BEGIN Exercise data

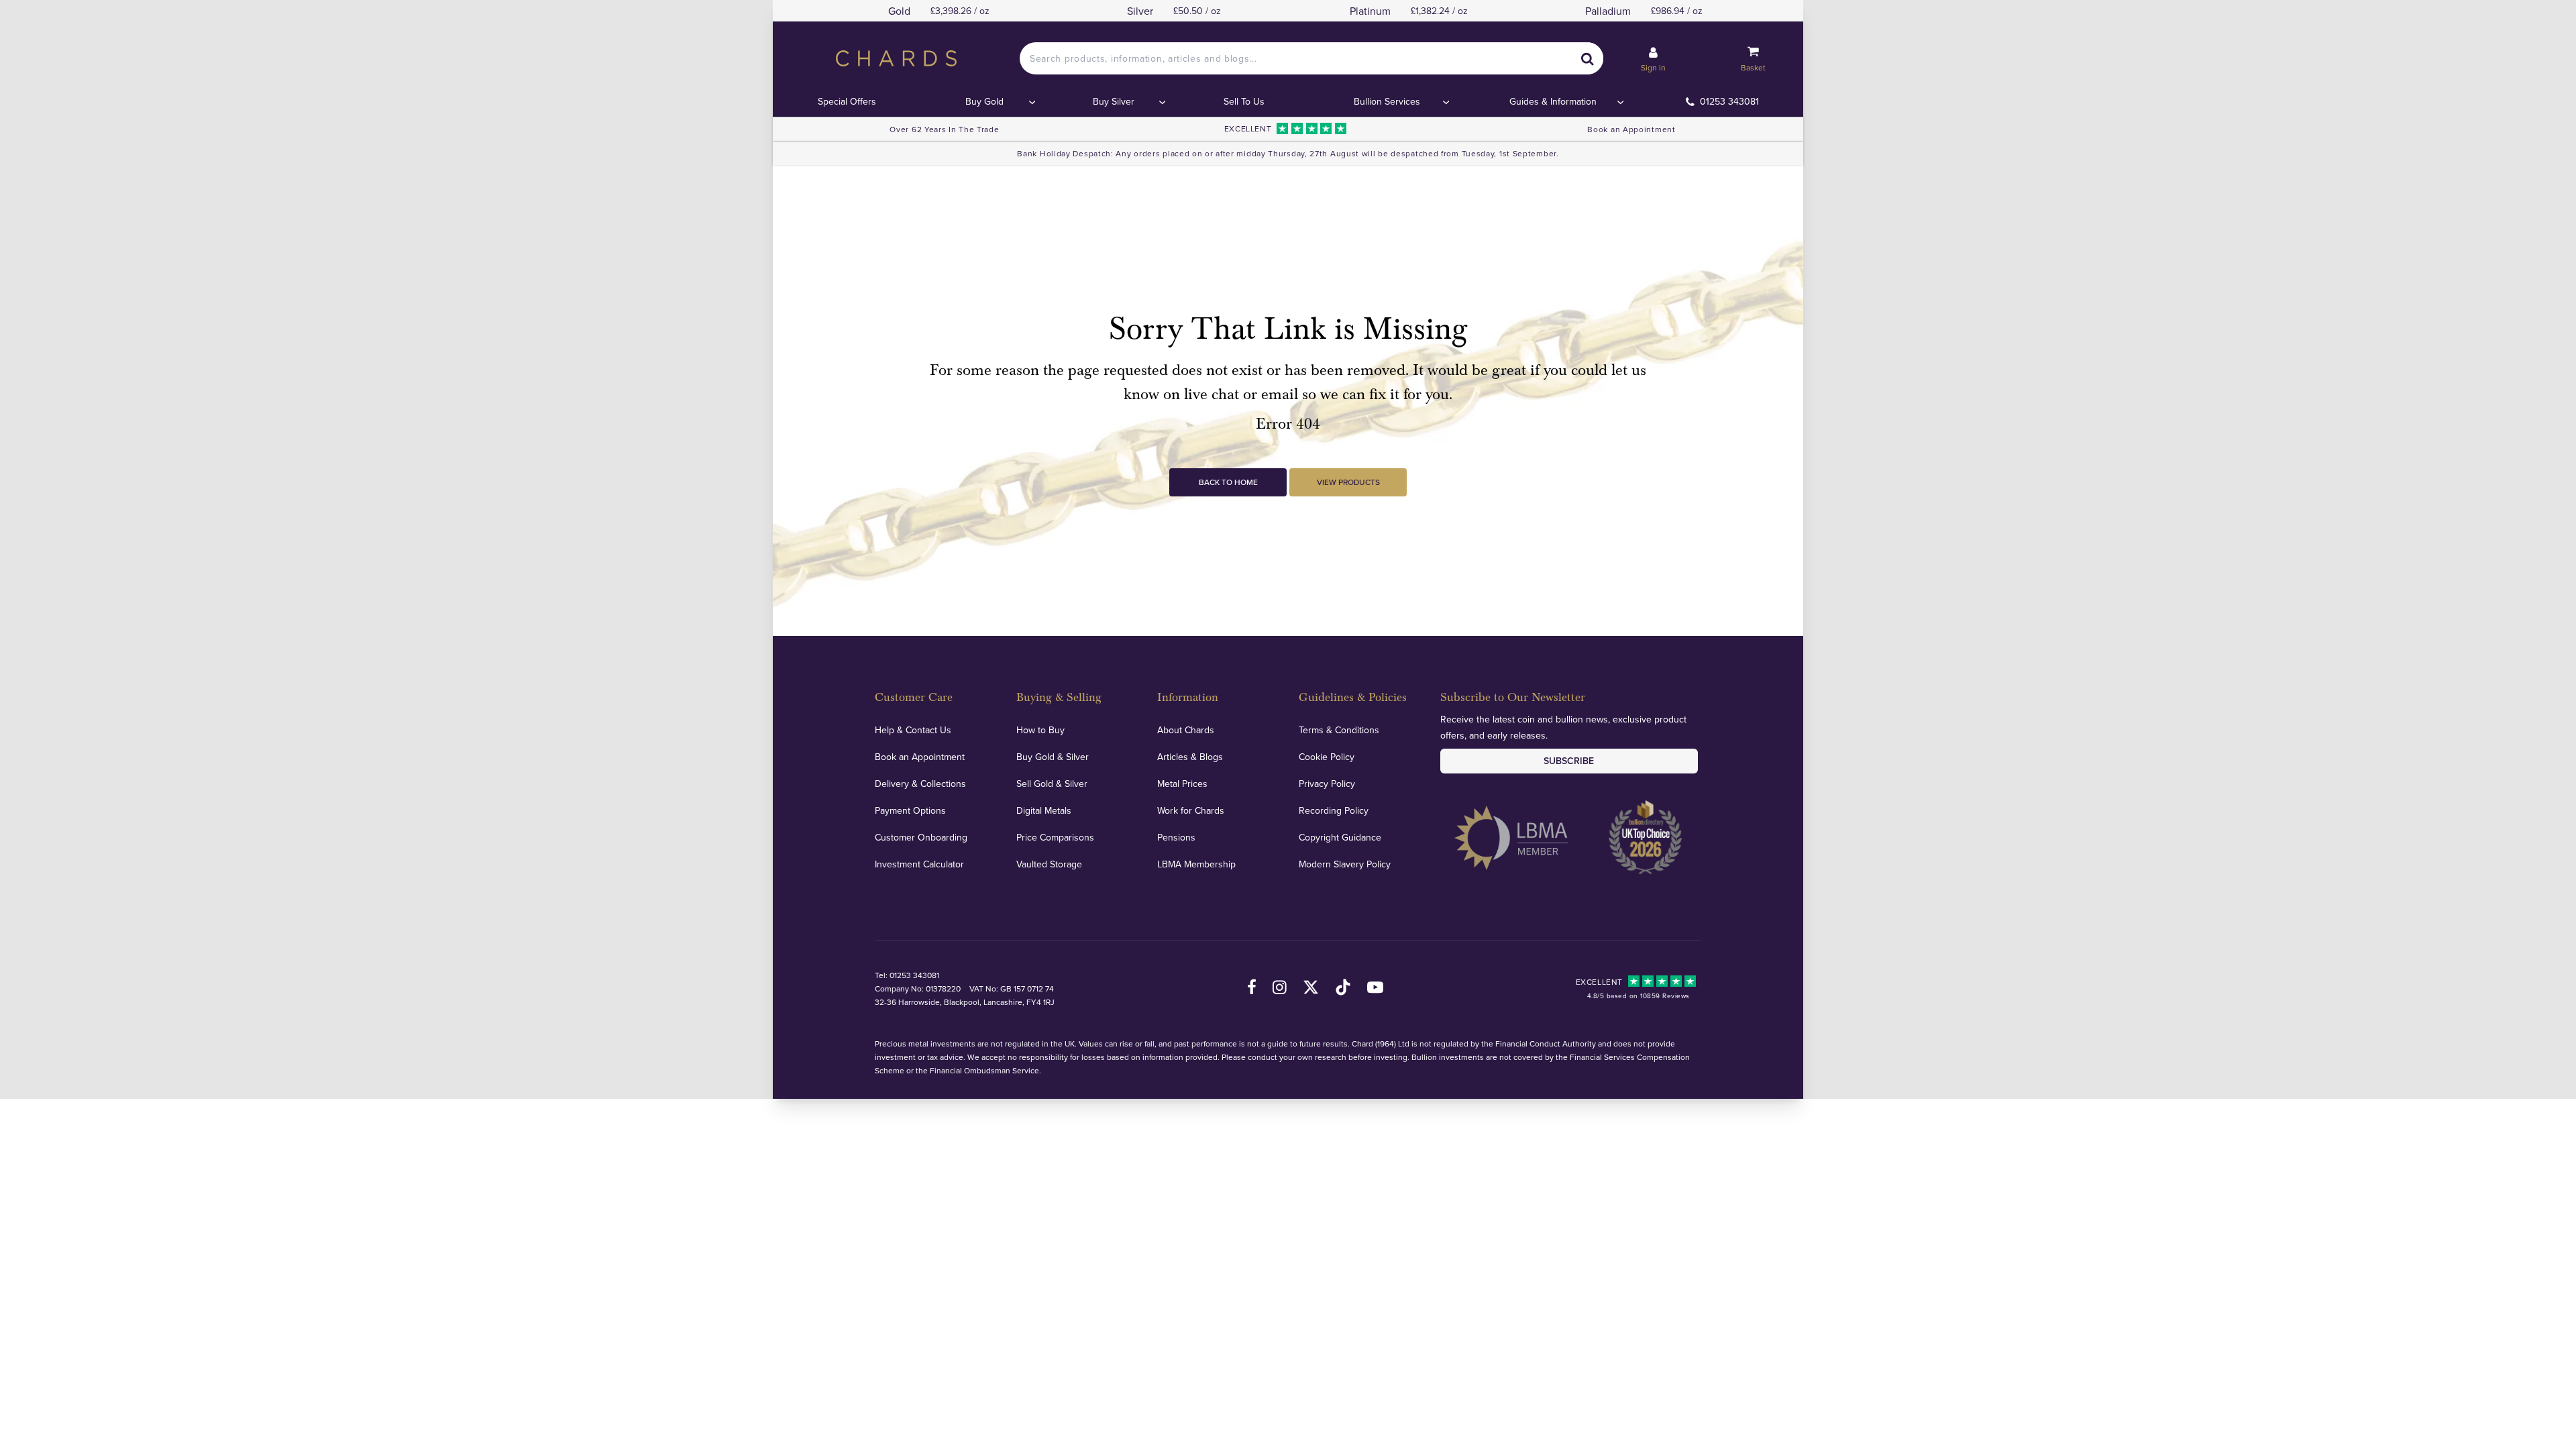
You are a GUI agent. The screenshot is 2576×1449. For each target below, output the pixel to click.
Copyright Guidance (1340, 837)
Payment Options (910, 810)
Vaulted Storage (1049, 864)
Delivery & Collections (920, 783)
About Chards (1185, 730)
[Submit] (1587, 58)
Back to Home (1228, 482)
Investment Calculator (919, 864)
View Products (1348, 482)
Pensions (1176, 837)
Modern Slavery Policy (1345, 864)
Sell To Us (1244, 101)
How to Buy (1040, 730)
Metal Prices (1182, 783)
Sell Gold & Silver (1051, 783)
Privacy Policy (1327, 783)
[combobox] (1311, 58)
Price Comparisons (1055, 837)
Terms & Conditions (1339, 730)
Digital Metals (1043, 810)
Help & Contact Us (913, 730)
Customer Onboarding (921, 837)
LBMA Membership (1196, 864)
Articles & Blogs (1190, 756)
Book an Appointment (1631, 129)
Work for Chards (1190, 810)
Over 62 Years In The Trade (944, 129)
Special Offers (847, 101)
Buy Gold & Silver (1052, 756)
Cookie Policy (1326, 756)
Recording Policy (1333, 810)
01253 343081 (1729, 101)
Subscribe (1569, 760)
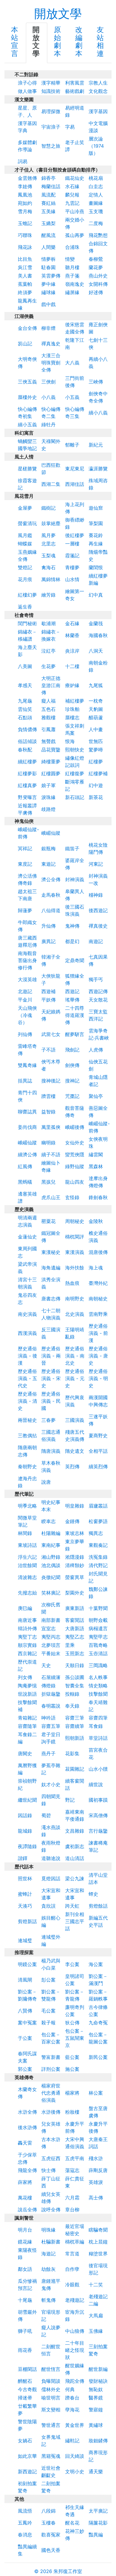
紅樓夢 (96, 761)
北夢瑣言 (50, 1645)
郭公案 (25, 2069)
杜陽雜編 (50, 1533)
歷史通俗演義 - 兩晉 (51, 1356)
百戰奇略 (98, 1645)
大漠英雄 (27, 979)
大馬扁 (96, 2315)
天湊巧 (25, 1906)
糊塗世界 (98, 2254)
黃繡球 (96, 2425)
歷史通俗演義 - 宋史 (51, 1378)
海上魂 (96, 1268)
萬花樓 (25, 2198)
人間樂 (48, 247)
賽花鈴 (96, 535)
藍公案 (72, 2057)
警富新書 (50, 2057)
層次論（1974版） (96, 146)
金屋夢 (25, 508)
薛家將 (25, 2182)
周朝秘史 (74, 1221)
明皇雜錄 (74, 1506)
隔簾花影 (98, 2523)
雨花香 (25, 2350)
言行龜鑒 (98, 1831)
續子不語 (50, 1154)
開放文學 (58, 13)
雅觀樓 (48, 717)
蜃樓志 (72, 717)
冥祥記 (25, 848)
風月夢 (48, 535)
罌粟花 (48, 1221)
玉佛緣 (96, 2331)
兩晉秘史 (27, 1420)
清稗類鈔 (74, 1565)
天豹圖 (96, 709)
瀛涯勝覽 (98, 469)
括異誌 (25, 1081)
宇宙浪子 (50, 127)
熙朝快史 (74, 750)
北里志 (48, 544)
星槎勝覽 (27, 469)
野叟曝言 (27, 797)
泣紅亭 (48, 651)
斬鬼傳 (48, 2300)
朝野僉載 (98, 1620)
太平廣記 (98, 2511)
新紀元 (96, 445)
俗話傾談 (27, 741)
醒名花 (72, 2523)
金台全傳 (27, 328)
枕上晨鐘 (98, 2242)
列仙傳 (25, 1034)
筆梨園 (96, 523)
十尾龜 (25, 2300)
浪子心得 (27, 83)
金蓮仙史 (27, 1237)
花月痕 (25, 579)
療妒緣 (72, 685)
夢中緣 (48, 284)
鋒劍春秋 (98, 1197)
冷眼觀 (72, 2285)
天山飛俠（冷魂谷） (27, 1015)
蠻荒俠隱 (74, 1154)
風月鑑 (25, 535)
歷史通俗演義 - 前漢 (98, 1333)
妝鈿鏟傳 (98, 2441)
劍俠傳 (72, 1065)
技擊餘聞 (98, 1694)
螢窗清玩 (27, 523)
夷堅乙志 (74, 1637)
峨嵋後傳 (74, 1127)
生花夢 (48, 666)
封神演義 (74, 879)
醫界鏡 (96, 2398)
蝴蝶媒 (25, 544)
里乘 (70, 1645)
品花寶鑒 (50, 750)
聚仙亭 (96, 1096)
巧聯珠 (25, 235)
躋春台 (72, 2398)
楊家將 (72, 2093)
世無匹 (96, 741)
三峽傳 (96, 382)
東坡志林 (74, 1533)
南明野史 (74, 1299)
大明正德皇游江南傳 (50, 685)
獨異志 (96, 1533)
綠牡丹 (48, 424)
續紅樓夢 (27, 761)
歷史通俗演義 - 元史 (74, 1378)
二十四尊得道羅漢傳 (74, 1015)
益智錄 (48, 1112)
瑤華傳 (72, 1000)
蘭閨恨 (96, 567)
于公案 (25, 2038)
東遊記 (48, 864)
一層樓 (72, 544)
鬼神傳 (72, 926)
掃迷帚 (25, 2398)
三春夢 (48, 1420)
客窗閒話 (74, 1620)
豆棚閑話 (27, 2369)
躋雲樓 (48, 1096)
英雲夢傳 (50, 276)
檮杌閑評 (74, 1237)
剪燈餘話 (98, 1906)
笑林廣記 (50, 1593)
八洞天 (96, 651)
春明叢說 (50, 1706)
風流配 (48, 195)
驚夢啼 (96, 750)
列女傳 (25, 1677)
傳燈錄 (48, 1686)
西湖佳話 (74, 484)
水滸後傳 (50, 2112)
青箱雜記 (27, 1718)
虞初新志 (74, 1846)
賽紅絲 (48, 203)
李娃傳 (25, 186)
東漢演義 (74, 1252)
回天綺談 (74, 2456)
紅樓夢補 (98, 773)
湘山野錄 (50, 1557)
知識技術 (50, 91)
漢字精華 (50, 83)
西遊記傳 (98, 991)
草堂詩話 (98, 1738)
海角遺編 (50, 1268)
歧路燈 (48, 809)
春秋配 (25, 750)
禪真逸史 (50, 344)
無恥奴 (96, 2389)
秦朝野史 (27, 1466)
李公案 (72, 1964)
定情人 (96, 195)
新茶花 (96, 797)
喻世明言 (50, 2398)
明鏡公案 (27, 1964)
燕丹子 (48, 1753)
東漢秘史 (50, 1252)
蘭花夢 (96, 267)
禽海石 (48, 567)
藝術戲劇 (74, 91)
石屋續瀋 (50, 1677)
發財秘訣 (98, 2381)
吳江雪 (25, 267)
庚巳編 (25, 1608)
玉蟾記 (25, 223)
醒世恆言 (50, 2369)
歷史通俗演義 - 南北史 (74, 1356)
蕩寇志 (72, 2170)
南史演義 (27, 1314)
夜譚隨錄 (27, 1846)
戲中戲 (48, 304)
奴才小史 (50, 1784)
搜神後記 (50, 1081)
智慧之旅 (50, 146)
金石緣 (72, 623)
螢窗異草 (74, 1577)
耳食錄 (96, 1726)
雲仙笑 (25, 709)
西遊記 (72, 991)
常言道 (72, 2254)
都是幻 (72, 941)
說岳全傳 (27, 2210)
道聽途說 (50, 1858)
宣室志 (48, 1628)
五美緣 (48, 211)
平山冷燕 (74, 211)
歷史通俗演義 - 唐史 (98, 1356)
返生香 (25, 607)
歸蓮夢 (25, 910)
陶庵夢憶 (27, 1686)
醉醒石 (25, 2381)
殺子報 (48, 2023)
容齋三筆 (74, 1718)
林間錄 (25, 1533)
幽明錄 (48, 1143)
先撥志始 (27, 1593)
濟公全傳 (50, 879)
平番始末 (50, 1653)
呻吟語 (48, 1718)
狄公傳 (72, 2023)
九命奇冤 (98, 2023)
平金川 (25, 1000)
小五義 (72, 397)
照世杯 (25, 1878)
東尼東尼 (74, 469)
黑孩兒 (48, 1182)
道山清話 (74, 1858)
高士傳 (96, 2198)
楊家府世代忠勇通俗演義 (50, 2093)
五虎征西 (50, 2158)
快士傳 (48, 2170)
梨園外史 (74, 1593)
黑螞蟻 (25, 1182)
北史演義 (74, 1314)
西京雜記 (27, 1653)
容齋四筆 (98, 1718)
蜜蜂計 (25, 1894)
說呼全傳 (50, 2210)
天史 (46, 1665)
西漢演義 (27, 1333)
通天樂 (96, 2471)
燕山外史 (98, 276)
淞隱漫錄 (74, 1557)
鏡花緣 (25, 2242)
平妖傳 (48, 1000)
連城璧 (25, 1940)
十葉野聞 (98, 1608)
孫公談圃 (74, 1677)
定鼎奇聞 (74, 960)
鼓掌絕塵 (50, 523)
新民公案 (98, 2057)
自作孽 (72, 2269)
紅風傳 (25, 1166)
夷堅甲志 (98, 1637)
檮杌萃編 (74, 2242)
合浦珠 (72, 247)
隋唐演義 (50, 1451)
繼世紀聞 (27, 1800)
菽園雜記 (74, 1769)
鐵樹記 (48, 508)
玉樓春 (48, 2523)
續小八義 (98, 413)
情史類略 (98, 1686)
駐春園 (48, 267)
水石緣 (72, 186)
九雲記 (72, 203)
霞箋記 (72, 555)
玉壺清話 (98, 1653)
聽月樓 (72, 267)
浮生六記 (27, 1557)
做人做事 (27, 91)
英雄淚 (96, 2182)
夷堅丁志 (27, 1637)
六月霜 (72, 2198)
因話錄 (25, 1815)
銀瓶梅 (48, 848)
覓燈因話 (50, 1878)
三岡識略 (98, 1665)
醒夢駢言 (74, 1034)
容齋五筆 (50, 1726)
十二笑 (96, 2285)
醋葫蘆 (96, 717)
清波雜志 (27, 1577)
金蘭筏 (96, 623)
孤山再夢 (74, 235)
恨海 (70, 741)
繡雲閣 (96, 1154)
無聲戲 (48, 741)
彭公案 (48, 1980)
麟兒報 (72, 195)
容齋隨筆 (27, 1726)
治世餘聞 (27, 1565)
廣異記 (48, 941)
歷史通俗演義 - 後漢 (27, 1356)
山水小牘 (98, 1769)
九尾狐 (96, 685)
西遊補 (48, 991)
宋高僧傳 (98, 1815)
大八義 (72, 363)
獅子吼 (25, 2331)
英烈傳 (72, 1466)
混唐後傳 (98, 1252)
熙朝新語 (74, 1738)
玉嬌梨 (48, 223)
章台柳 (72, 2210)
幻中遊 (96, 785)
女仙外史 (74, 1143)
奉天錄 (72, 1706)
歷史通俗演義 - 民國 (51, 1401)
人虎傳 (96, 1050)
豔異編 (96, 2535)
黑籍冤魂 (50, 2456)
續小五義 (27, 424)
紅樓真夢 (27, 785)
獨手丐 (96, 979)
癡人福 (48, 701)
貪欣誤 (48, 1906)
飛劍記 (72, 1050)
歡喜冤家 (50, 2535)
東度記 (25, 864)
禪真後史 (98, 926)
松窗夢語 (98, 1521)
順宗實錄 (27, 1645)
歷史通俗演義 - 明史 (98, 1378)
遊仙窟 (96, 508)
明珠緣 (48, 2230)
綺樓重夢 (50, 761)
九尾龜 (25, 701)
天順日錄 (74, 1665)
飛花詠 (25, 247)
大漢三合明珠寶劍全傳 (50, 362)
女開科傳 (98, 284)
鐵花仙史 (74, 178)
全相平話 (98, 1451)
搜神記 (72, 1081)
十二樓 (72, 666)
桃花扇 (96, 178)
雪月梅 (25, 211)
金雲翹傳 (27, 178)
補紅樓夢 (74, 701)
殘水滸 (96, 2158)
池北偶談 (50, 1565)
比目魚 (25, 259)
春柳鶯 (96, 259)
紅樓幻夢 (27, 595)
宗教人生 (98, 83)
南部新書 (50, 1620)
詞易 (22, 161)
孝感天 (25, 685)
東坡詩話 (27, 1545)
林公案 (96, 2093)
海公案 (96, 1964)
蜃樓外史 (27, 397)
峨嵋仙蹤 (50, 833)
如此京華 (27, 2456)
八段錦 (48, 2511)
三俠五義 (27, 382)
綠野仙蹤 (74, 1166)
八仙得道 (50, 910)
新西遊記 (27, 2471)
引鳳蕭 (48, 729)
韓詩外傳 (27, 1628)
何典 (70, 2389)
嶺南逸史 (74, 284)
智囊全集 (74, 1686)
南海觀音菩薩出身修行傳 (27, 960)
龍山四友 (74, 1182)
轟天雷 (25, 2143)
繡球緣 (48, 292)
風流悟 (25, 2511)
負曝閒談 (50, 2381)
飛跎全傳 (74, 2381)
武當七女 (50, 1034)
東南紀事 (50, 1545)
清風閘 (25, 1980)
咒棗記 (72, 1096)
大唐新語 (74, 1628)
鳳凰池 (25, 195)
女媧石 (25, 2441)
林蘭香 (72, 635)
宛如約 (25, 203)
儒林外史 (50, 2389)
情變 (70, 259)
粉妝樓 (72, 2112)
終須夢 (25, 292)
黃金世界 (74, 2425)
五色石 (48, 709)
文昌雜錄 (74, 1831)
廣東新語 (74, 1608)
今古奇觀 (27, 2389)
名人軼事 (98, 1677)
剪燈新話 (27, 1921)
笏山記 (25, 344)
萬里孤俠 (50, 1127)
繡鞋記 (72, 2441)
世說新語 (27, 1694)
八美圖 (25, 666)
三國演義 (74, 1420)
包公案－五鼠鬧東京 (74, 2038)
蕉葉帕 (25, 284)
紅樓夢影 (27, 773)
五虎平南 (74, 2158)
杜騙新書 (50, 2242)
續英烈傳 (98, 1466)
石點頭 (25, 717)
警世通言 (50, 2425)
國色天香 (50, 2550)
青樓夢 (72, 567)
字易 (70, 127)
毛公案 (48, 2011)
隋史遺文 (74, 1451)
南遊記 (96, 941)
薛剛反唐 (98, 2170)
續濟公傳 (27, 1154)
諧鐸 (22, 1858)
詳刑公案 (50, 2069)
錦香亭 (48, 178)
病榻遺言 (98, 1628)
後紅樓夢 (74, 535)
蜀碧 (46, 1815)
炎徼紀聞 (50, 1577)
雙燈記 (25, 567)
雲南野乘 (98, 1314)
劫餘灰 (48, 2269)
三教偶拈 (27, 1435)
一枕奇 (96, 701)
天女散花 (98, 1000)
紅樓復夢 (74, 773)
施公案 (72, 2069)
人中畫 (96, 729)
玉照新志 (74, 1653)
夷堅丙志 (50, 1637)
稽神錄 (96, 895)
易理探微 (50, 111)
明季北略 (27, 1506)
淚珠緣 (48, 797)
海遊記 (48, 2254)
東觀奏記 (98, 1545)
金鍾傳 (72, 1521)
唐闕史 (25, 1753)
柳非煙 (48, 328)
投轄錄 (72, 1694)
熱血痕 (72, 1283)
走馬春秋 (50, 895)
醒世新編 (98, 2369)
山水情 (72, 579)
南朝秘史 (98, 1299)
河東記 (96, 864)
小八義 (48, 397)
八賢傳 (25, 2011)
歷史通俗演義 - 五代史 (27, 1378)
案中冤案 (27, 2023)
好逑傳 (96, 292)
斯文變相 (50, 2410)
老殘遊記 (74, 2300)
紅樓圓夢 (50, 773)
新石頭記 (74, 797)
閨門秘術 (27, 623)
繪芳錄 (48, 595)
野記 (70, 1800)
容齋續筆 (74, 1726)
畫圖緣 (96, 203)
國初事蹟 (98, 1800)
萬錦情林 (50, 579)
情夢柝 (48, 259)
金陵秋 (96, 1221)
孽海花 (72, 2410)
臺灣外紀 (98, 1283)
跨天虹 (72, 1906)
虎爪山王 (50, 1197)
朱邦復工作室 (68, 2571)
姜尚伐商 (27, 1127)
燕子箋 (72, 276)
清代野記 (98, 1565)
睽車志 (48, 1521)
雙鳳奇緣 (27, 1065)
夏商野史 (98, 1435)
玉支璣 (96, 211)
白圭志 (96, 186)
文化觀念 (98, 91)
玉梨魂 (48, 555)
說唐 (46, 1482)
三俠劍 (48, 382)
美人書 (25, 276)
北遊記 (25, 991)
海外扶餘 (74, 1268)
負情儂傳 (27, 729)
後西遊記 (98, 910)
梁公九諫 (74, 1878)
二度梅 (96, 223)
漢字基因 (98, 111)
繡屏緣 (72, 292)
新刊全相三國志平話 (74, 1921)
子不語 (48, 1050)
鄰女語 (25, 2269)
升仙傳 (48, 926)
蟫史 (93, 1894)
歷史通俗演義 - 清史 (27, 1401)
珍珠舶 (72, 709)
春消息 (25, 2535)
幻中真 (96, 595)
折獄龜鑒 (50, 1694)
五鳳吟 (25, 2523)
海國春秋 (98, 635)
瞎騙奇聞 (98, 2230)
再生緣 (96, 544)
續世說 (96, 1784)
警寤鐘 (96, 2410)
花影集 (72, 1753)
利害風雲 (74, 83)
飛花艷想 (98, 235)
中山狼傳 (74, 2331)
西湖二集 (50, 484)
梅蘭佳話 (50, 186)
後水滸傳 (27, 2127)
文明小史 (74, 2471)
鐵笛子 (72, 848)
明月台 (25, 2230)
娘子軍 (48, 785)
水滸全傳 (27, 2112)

END Exercise data

What this task involves -> Return the span of lines in the data above that opens at the line with "警世通言 (50, 2425)" and closes at the line with "花影集 (72, 1753)", exactly, ends included, nothing else.

Exercise output ->
警世通言 (50, 2425)
國色天香 (50, 2550)
青樓夢 (72, 567)
字易 (70, 127)
毛公案 (48, 2011)
隋史遺文 (74, 1451)
南遊記 (96, 941)
薛剛反唐 (98, 2170)
續濟公傳 (27, 1154)
諧鐸 (22, 1858)
詳刑公案 (50, 2069)
錦香亭 (48, 178)
病榻遺言 (98, 1628)
後紅樓夢 (74, 535)
蜀碧 (46, 1815)
炎徼紀聞 (50, 1577)
雙燈記 (25, 567)
雲南野乘 (98, 1314)
劫餘灰 (48, 2269)
三教偶拈 (27, 1435)
一枕奇 (96, 701)
天女散花 (98, 1000)
紅樓復夢 (74, 773)
施公案 (72, 2069)
人中畫 (96, 729)
玉照新志 (74, 1653)
夷堅丙志 (50, 1637)
稽神錄 (96, 895)
易理探微 (50, 111)
明季北略 (27, 1506)
淚珠緣 (48, 797)
海遊記 (48, 2254)
東觀奏記 (98, 1545)
金鍾傳 (72, 1521)
唐闕史 (25, 1753)
柳非煙 (48, 328)
投轄錄 (72, 1694)
熱血痕 (72, 1283)
走馬春秋 (50, 895)
醒世新編 (98, 2369)
山水情 (72, 579)
南朝秘史 (98, 1299)
河東記 (96, 864)
小八義 (48, 397)
八賢傳 (25, 2011)
歷史通俗演義 - 五代史 (27, 1378)
案中冤案 (27, 2023)
好逑傳 (96, 292)
斯文變相 (50, 2410)
老殘遊記 (74, 2300)
紅樓圓夢 (50, 773)
新石頭記 (74, 797)
閨門秘術 (27, 623)
繪芳錄 (48, 595)
野記 (70, 1800)
容齋續筆 (74, 1726)
畫圖緣 (96, 203)
國初事蹟 (98, 1800)
萬錦情林 (50, 579)
情夢柝 (48, 259)
金陵秋 (96, 1221)
孽海花 (72, 2410)
臺灣外紀 (98, 1283)
跨天虹 (72, 1906)
虎爪山王 (50, 1197)
朱邦復工作室 (68, 2571)
姜尚伐商 (27, 1127)
燕子箋 (72, 276)
清代野記 (98, 1565)
睽車志 (48, 1521)
雙鳳奇緣 (27, 1065)
夏商野史 (98, 1435)
玉支璣 (96, 211)
白圭志 (96, 186)
文化觀念 (98, 91)
玉梨魂 (48, 555)
說唐 (46, 1482)
三俠劍 (48, 382)
美人書 (25, 276)
北遊記 (25, 991)
海外扶餘 (74, 1268)
負情儂傳 (27, 729)
後西遊記 (98, 910)
梁公九諫 (74, 1878)
二度梅 (96, 223)
漢字基因 (98, 111)
繡屏緣 (72, 292)
新刊全相三國志平話 (74, 1921)
子不語 (48, 1050)
鄰女語 (25, 2269)
升仙傳 (48, 926)
蟫史 (93, 1894)
歷史通俗演義 - 清史 (27, 1401)
珍珠舶 (72, 709)
春消息 (25, 2535)
幻中真 (96, 595)
折獄龜鑒 (50, 1694)
五鳳吟 (25, 2523)
海國春秋 (98, 635)
瞎騙奇聞 (98, 2230)
再生緣 (96, 544)
續世說 (96, 1784)
警寤鐘 (96, 2410)
花影集 (72, 1753)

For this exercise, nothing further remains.